Lady admitted to facility with a stage 4 pressure ulcer on coccyx. Bone is noted in wound bed. Drainage is now a problem (heavy serous). I think it something like 5cm x 6 cm x 3.5 cm with undermining from 6 to 3, undermining measures between 5 to 7 cm. I swear she is 90 pounds soaking wet. Poor nutritional intake. I am thinking it really is a failure to thrive and in a catabolic state. Doing the normal turn and reposition, specialty mattress, barrier cream, RD involved, however with not really eating, this wound is not going to heal. I just am kinda at a loss as to how to manage it.
Tried aqaucel CE, skin prep, cover with abd pad, but that was when drainage was minimal. Until I can figure out something else, I decided to have nurses unroll and gently pack kerlix, skin prep, cover with abd and change daily.
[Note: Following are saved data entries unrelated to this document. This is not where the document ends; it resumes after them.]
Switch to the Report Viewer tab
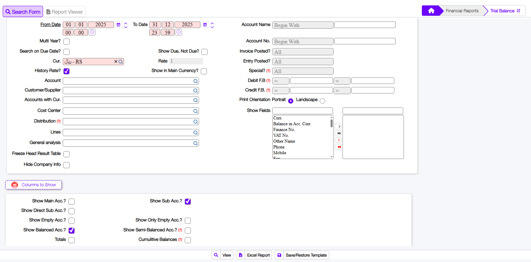The height and width of the screenshot is (262, 531). (x=64, y=12)
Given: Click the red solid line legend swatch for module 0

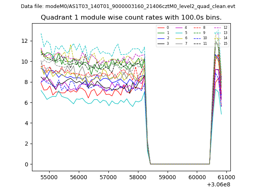Looking at the screenshot, I should tap(161, 28).
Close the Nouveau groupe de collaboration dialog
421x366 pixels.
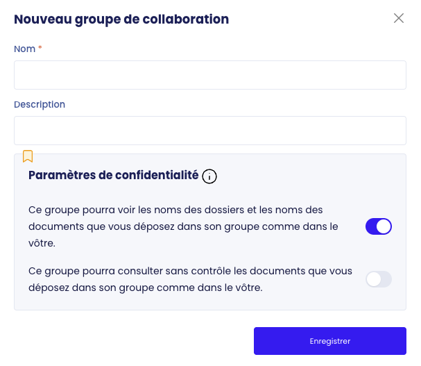point(399,18)
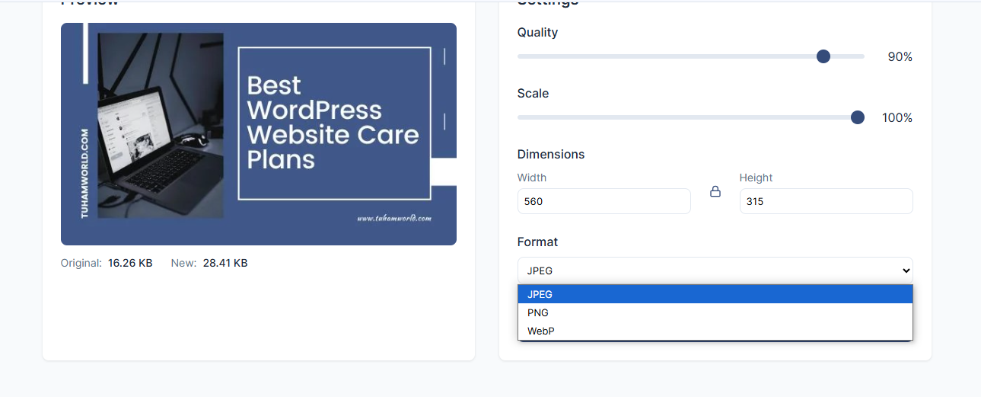Click the Quality slider handle
This screenshot has width=981, height=397.
pyautogui.click(x=823, y=56)
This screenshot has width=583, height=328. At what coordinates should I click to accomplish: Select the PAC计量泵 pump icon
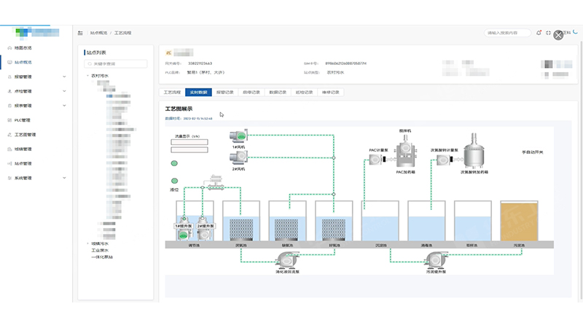[x=375, y=158]
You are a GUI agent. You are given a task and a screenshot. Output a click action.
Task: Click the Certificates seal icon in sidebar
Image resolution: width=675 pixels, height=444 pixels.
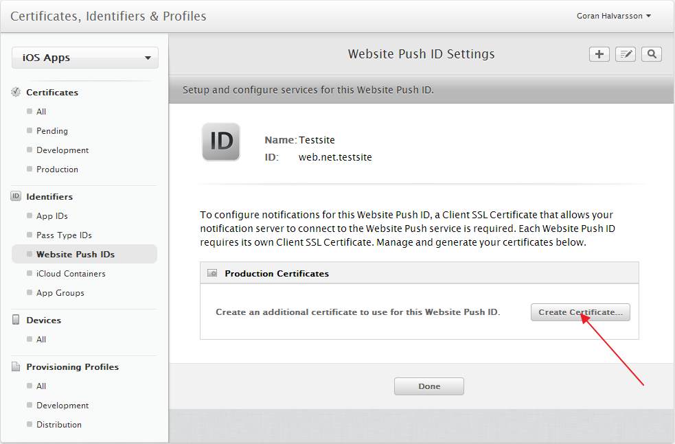pyautogui.click(x=15, y=92)
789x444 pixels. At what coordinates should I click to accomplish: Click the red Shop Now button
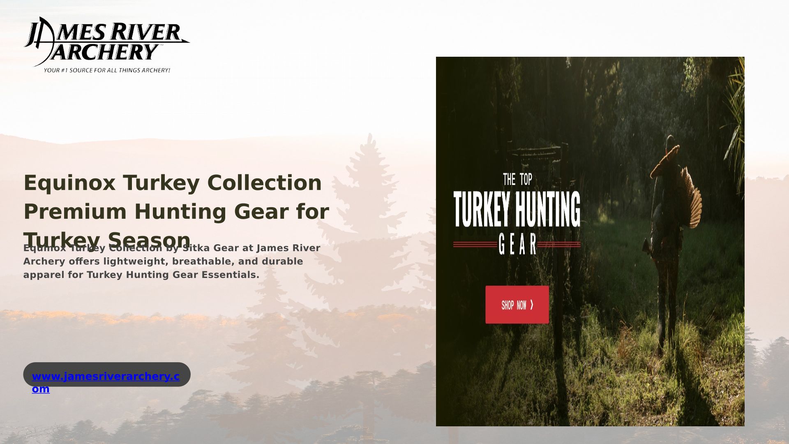[517, 305]
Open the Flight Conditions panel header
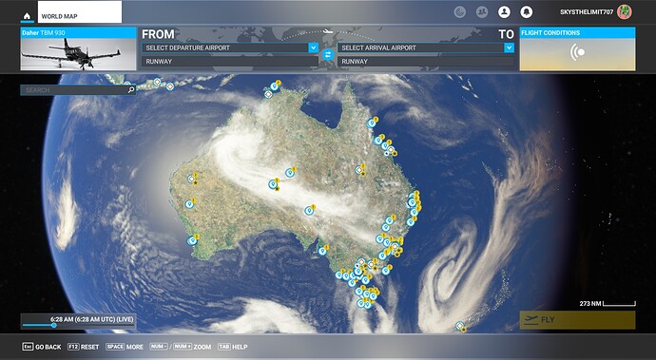656x360 pixels. pos(577,32)
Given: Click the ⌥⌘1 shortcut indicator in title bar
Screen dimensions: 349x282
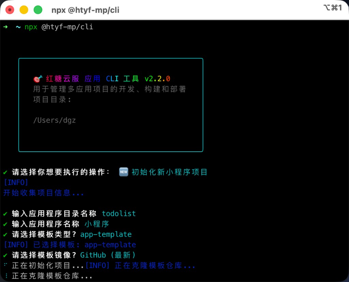Looking at the screenshot, I should point(332,8).
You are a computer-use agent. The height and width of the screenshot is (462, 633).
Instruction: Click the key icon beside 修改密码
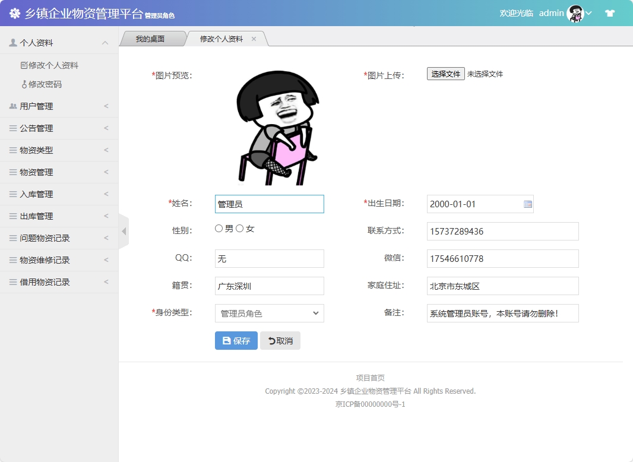click(x=24, y=84)
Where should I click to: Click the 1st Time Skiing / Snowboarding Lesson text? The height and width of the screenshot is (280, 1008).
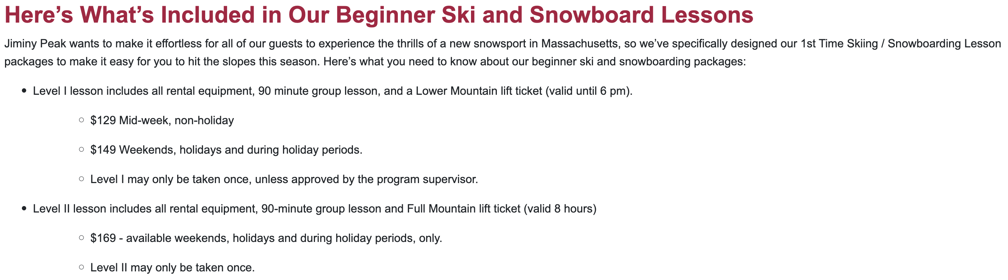click(900, 43)
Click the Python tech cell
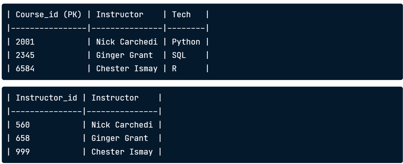Viewport: 403px width, 164px height. coord(186,42)
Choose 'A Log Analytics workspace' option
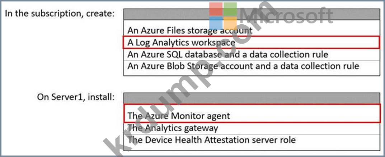This screenshot has height=157, width=385. [181, 43]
I was really trying to avoid daily d/t comfort reasons but I don't believe this is possible. No matter what I throw at this wound, if she isn't going to eat and continues to lose weight, it will continue to worsen. Has foley placed. Request trial of arginaid, but again, she really isn't drinking anything either, including fluids such as water, med pass, juice, soda. She really should be placed on hospice which I think she will ultimately go, but I still need to figure out what to do with this wound.
The goal isn't for it to heal, but really that the resident will allow wound care to be performed and that she is comfortable. Unavoidability statement requested. She is also refusing to get out of bed...more of a passive refusal. She really is not awake that much.